EXERCISE DIRECTIONS: For this exercise, return exactly the lines of the material below that begin at the one with "Click the BingPreview browser row" and stop after the one with "The width and height of the screenshot is (1375, 868).".

================================

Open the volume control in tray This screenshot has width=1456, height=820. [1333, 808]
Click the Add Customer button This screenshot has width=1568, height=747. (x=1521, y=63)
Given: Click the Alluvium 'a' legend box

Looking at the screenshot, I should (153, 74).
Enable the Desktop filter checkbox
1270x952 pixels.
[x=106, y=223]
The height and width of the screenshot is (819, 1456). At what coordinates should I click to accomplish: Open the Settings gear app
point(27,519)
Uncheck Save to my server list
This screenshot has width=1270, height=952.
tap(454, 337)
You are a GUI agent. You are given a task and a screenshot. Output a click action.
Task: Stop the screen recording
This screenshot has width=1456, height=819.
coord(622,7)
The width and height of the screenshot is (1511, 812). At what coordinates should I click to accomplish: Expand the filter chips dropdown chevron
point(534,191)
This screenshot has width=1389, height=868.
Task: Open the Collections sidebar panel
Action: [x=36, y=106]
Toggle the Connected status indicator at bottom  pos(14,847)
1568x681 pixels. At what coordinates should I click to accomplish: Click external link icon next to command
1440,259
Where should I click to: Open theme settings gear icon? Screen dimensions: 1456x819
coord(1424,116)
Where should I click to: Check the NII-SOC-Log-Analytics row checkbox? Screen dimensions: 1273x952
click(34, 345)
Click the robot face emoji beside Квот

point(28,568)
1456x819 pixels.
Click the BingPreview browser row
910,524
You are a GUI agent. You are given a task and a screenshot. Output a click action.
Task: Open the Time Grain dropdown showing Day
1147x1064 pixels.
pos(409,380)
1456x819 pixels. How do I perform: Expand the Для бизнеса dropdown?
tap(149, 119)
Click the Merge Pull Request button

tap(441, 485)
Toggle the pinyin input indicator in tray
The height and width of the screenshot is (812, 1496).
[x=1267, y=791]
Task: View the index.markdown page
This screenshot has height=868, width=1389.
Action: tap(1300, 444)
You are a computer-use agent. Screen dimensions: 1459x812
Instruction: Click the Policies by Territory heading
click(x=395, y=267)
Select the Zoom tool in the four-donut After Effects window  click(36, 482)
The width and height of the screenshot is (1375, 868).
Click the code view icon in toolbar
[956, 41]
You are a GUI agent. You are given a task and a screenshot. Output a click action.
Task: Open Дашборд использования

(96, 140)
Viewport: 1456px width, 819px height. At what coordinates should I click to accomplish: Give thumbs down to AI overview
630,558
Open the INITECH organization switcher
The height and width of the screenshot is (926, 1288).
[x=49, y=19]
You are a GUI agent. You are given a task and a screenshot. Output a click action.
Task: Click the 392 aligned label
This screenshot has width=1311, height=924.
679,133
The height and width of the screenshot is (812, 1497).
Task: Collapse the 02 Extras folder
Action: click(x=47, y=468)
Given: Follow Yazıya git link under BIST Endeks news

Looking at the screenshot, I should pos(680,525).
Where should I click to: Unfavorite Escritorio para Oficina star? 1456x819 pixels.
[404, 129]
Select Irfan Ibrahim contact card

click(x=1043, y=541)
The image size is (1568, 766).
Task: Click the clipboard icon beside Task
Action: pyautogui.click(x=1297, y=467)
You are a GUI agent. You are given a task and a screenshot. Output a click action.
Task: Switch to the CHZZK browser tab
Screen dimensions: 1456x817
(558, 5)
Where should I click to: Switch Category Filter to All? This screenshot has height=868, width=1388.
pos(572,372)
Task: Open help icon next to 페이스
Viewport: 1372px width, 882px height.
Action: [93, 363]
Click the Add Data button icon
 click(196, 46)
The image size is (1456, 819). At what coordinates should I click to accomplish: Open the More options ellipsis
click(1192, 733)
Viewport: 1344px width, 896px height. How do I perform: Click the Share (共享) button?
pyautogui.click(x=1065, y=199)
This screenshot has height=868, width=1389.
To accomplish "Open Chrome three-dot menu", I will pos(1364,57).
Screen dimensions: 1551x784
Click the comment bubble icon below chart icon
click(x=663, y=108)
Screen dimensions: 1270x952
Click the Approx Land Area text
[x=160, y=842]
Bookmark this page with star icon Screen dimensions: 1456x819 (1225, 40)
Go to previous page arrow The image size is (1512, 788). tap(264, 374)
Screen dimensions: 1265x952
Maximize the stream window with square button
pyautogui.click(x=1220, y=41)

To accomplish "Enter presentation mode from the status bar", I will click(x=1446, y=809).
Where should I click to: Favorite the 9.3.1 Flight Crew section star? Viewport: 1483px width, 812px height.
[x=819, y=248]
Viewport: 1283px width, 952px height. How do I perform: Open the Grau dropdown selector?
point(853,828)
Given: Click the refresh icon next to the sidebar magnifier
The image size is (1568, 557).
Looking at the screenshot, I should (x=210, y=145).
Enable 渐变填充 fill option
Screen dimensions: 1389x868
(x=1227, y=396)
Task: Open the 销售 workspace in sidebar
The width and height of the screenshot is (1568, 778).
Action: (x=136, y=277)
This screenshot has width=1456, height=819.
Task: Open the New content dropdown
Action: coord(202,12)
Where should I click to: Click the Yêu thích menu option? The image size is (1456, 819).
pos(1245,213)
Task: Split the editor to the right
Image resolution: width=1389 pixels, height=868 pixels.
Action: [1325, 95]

================================

RESPONSE AREA:
Click the BingPreview browser row
910,524
You are a GUI agent. You are given a task and a screenshot. Output a click action.
Task: Open the Time Grain dropdown showing Day
1147x1064 pixels.
pos(409,380)
1456x819 pixels. How do I perform: Expand the Для бизнеса dropdown?
tap(149, 119)
Click the Merge Pull Request button

tap(441, 485)
Toggle the pinyin input indicator in tray
The height and width of the screenshot is (812, 1496).
[x=1267, y=791]
Task: View the index.markdown page
This screenshot has height=868, width=1389.
Action: tap(1300, 444)
You are a computer-use agent. Screen dimensions: 1459x812
Instruction: Click the Policies by Territory heading
click(x=395, y=267)
Select the Zoom tool in the four-donut After Effects window  click(36, 482)
The width and height of the screenshot is (1375, 868).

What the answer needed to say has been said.